Les faits pour ce premier semestre 2012

Le 3 Mai
Les eurocrates de la BCE sont en visite à Barcelone pour un plan de relance de l´économie, ou devrait-on dire, un plan de relance de l´austérité européenne. La ville deviendra, pendant plus de quatre jours, une véritable ville-forteresse, avec 4 500 policiers déployés partout, des contrôles récurrents à la frontière franco-espagnole et à l´aéroport « El Prat ». Les avenues utilisées pour le déplacement des eurocrates sont barricadées et étroitement surveillées, pendant que des hélicoptères font des rondes au-dessus de la ville. Tout cet argent (du contribuable…) engagé (gâché !) pour une réunion parmi tant d’autres, n’aura servi qu’à préparer les espagnols  à “la rigueur”…

Le 17 mai
Le système bancaire espagnol  va très mal et se voit obligé de sauver Bankia, la quatrième plus grande banque du pays. Aucune surprise. Comme toujours les gains sont privatisés et les pertes sont nationalisées. Le quotidien espagnol « El Mundo » a révélé dans un article du jeudi 17 mai que, suite à la nationalisation de la banque, ses clients auraient retiré plus d’un milliard d’euros en à peine sept jours ! Selon le journal, ces informations proviendraient directement du Conseil d’Administration qui s’était réuni le mercredi 16 mai. La banque et le gouvernement espagnol, eux, ont formellement démenti l’existence d’un « retrait panique » des clients de la banque… Cette ruée sur les banques devrait s’étendre progressivement aux autres pays européens. Quant aux espagnols, ils ont même franchi les frontières pour se réapprovisionner dans les distributeurs automatiques français… Cela s’appelle un « Bank Run » géant, bien plus grand que celui de 2008 en Angleterre avec la Northern Rock. Et contrairement à l’Angleterre, l’Espagne ne pourra nationaliser toutes ses banques.

Le 20 juillet
Réaction populaire : On a dénombré 800 000 manifestants dans les rues de Madrid, où, par deux fois, la police royale espagnole a tiré sur la foule avec des balles en plastique ! Du côté de la Catalogne, on a dénombré 400 000 manifestants à Barcelone.

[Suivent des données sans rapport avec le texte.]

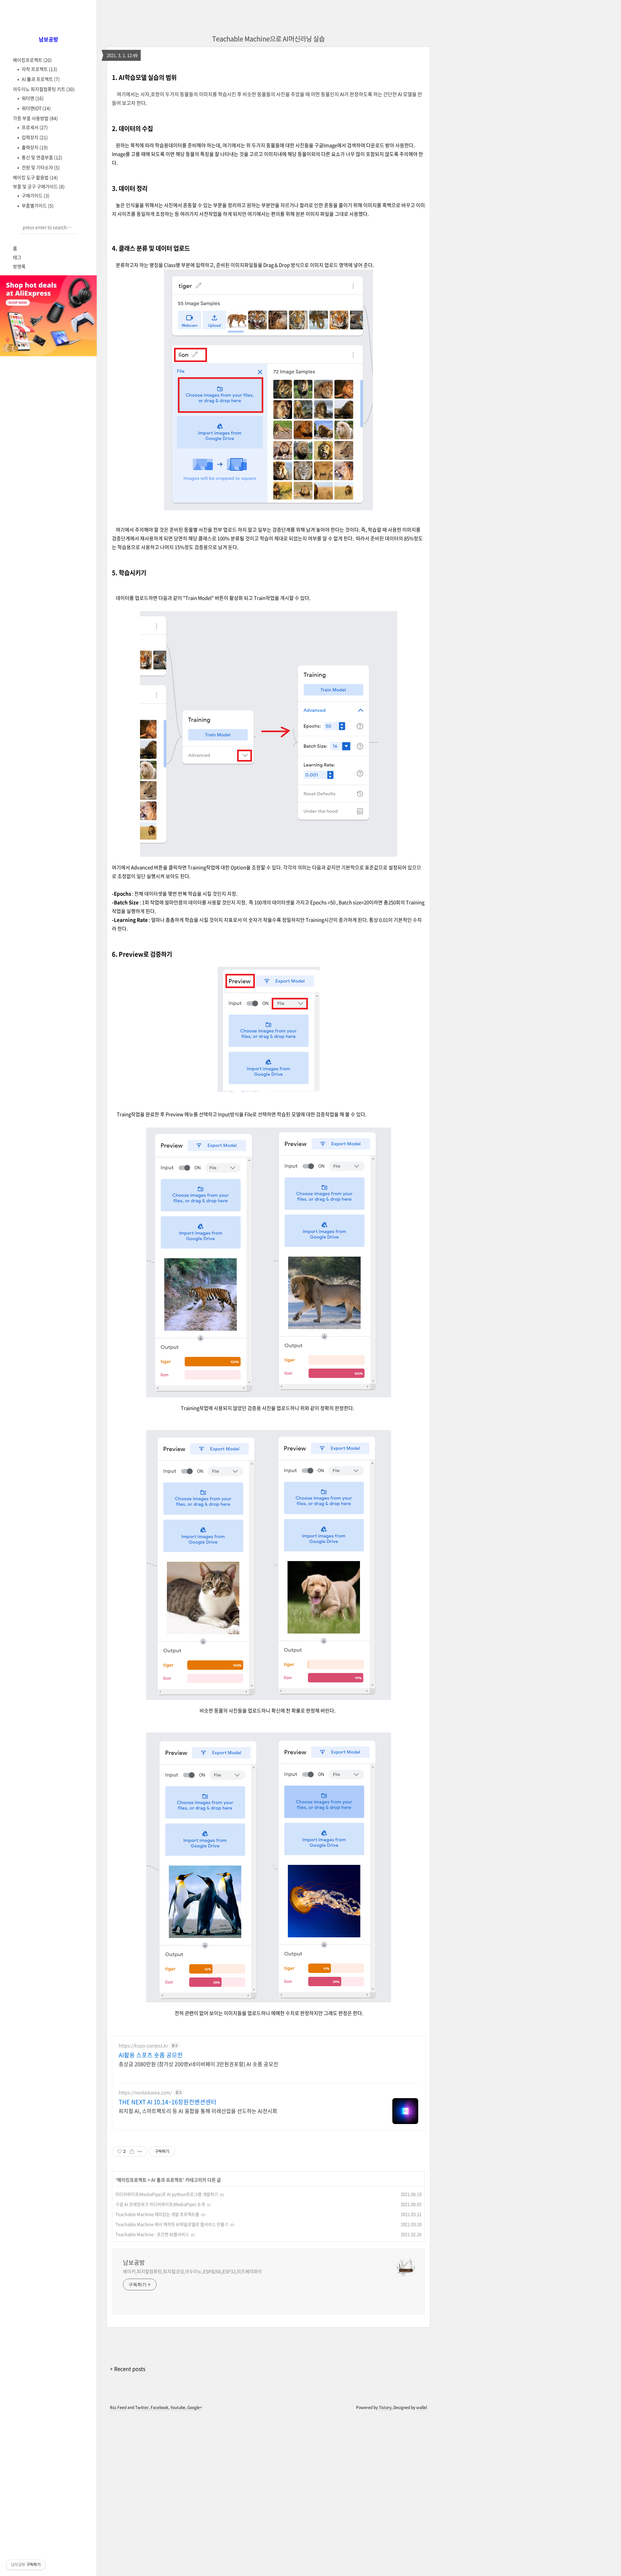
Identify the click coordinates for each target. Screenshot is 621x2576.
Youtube (177, 2407)
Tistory (385, 2407)
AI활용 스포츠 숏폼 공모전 (151, 2055)
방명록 (19, 266)
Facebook (160, 2407)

Mai 2012 – Des milliers d’espagnols regroupés sur la place madrilène

 

Les manifestations en Espagne  « montrent qu’une explosion sociale menace en raison du fort taux de chômage des jeunes en Europe », selon la déclaration de M. Schulz, président du Parlement Européen, au quotidien populaire allemand Bild. Il a aussi plaidé pour la mise en œuvre rapide « de nouveaux programmes » afin de favoriser l’emploi des jeunes.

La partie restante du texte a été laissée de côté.